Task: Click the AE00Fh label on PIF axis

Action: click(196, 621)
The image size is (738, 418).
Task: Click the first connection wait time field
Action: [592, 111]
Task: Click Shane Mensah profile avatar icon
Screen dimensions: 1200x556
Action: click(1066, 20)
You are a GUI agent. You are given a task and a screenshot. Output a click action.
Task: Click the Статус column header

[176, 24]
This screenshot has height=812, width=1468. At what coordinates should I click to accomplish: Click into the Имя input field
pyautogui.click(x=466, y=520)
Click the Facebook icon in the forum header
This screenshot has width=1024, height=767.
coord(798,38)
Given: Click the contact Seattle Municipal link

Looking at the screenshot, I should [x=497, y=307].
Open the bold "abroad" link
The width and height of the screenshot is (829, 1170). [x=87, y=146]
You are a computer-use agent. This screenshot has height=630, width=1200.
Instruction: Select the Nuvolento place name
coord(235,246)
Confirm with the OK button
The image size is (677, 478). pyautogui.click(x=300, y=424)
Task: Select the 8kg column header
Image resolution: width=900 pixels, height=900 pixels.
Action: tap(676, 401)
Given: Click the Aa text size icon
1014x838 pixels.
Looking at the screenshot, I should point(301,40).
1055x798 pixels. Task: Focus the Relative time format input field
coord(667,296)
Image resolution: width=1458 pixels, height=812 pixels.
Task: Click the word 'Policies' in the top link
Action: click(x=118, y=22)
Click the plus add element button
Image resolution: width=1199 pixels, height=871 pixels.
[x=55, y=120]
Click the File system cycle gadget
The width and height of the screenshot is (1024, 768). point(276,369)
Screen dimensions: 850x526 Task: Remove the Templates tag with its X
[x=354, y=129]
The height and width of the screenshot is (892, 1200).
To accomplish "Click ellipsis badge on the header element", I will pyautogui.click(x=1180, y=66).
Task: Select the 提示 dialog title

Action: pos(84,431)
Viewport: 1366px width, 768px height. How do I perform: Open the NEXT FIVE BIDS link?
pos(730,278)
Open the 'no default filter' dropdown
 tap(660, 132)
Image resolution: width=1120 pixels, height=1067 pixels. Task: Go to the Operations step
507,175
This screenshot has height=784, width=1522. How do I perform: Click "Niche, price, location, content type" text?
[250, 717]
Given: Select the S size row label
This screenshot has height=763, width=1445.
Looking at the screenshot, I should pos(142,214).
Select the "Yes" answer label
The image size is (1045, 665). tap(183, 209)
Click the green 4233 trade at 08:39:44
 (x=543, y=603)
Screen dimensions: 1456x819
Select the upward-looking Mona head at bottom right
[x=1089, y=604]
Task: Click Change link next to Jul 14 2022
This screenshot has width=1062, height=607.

## What you should do
Each entry must be reproduced exactly, with nothing added or dropped.

## Your solution
Task: Click the AE00Fh label on PIF axis

Action: click(196, 621)
The image size is (738, 418).
Task: Click the first connection wait time field
Action: [592, 111]
Task: Click Shane Mensah profile avatar icon
Screen dimensions: 1200x556
Action: click(1066, 20)
You are a GUI agent. You are given a task and a screenshot. Output a click action.
Task: Click the Статус column header

[176, 24]
This screenshot has height=812, width=1468. At what coordinates should I click to accomplish: Click into the Имя input field
pyautogui.click(x=466, y=520)
Click the Facebook icon in the forum header
This screenshot has width=1024, height=767.
coord(798,38)
Given: Click the contact Seattle Municipal link

Looking at the screenshot, I should [x=497, y=307].
Open the bold "abroad" link
The width and height of the screenshot is (829, 1170). [x=87, y=146]
You are a computer-use agent. This screenshot has height=630, width=1200.
Instruction: Select the Nuvolento place name
coord(235,246)
Confirm with the OK button
The image size is (677, 478). pyautogui.click(x=300, y=424)
Task: Select the 8kg column header
Image resolution: width=900 pixels, height=900 pixels.
Action: tap(676, 401)
Given: Click the Aa text size icon
1014x838 pixels.
Looking at the screenshot, I should point(301,40).
1055x798 pixels. Task: Focus the Relative time format input field
coord(667,296)
Image resolution: width=1458 pixels, height=812 pixels.
Task: Click the word 'Policies' in the top link
Action: click(x=118, y=22)
Click the plus add element button
Image resolution: width=1199 pixels, height=871 pixels.
[x=55, y=120]
Click the File system cycle gadget
The width and height of the screenshot is (1024, 768). point(276,369)
Screen dimensions: 850x526 Task: Remove the Templates tag with its X
[x=354, y=129]
The height and width of the screenshot is (892, 1200).
To accomplish "Click ellipsis badge on the header element", I will pyautogui.click(x=1180, y=66).
Task: Select the 提示 dialog title

Action: pos(84,431)
Viewport: 1366px width, 768px height. How do I perform: Open the NEXT FIVE BIDS link?
pos(730,278)
Open the 'no default filter' dropdown
 tap(660, 132)
Image resolution: width=1120 pixels, height=1067 pixels. Task: Go to the Operations step
507,175
This screenshot has height=784, width=1522. How do I perform: Click "Niche, price, location, content type" text?
[250, 717]
Given: Select the S size row label
This screenshot has height=763, width=1445.
Looking at the screenshot, I should pos(142,214).
Select the "Yes" answer label
The image size is (1045, 665). tap(183, 209)
Click the green 4233 trade at 08:39:44
 (x=543, y=603)
Screen dimensions: 1456x819
Select the upward-looking Mona head at bottom right
[x=1089, y=604]
Task: Click Change link next to Jul 14 2022
This screenshot has width=1062, height=607.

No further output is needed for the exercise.